I talk a lot about being a discerner, being able to recognize who to listen to and who to ignore; being able to know when to let go and when to hold on. This isn't just talk. These are things I have struggled with myself in my life and often learned the hard way.
There will come a point, I promise you, in any scenario involving loss, where you will be faced with the decision to "let go or be dragged." If you are not willing to accept the fact that the talent, or ability, or person is gone or fading in a way that cannot be reconciled, you will be dragged. If you don't let go, you will be dragged and end up in a much worse position than you could have, if you'd been honest with yourself and willing to accept things as they are, without expectation.
It's been my experience that after I let go is when the magic happens and not a second before.
Consider that only a very small percentage of you who follow me do so because you knew me for the good lifter I was before I got hurt. All of the rest of you know me for what I did after I was forced to let go. Often, letting go is not an ending, but a transition.
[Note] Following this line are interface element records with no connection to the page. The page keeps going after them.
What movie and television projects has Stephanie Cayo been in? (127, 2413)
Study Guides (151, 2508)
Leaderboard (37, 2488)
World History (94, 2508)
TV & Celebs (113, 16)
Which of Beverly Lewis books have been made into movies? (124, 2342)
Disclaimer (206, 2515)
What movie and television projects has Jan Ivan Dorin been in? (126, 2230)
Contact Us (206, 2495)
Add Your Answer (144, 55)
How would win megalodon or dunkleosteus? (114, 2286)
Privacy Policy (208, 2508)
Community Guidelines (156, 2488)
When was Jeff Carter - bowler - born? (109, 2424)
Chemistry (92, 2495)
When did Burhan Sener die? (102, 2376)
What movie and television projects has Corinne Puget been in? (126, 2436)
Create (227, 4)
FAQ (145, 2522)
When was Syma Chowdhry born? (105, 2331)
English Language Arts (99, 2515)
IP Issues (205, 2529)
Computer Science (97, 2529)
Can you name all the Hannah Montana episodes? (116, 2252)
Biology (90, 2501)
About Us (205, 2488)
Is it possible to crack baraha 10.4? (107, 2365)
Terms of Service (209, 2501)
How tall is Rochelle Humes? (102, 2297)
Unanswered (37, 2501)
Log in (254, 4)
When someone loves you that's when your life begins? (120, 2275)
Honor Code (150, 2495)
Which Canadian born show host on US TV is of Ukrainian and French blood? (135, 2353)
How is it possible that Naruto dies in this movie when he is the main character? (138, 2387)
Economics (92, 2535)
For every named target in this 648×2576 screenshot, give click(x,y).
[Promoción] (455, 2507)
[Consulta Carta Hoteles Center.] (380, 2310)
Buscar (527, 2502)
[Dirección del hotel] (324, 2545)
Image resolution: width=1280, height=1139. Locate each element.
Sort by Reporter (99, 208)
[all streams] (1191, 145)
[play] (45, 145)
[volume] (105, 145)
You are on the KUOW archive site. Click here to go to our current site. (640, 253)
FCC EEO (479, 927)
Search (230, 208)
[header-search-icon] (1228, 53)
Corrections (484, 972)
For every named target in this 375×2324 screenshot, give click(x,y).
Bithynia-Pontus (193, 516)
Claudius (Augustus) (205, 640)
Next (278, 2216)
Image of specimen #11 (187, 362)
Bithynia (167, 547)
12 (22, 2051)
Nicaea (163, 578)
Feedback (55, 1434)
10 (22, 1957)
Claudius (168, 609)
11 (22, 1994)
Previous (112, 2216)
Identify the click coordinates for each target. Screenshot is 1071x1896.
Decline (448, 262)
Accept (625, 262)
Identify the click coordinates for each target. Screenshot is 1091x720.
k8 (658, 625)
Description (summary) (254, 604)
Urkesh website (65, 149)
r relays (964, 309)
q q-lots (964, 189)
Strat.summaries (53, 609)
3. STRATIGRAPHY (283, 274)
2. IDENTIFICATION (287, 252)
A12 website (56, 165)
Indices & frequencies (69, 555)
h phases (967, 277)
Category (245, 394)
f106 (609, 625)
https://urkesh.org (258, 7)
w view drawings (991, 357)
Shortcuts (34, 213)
I haven't given up on being that good lifter I was once again, or even being better than I was before. I am simply in touch with the reality of the situation as it stands, and what it will take for me to get there.
I've had to let go again and again throughout the course of my recovery when things didn't go the way I wanted. I may have to let go a few more times before I am through, and even if I never get there, learning to surrender to the facts has helped me more than I could have ever imagined. And it has allowed me to help people on a scale that I could not have possibly dreamed.
If worse comes to worse, it has equipped me to handle reality down the road, when the end finally does arrive.
The more important lesson to take from all of this is that approaching obstacles in powerlifting and life with an attitude of acceptance, without expectation, allows us to make decisions from a place of clarity. This increases the likelihood of us reaching our respective potentials and contributes to the longevity of our abilities.